**Recorded data**

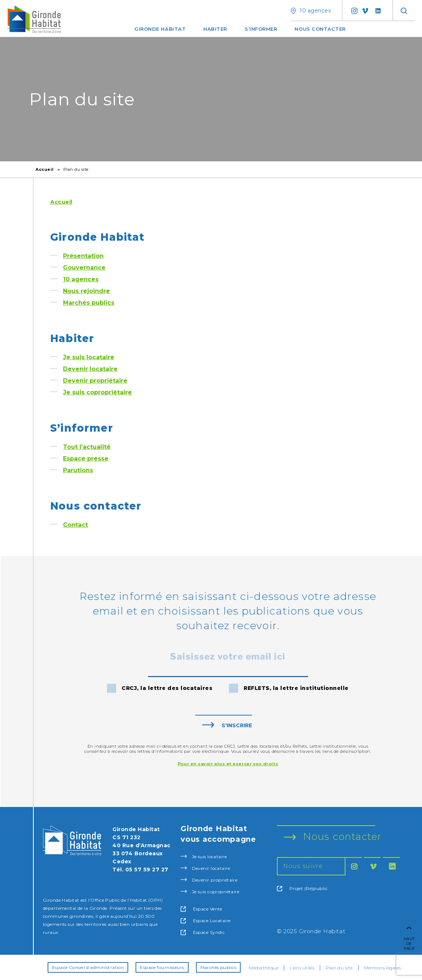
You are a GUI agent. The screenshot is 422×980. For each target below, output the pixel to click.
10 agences (81, 279)
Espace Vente (201, 909)
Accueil (45, 169)
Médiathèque (264, 968)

**Given request**
Copy out every item above word for word, leaving out the pictures.

**Task answer**
You are a GUI agent. The screenshot is 422×980. For each target below, output the pixel to click.
10 agences (81, 279)
Espace Vente (201, 909)
Accueil (45, 169)
Médiathèque (264, 968)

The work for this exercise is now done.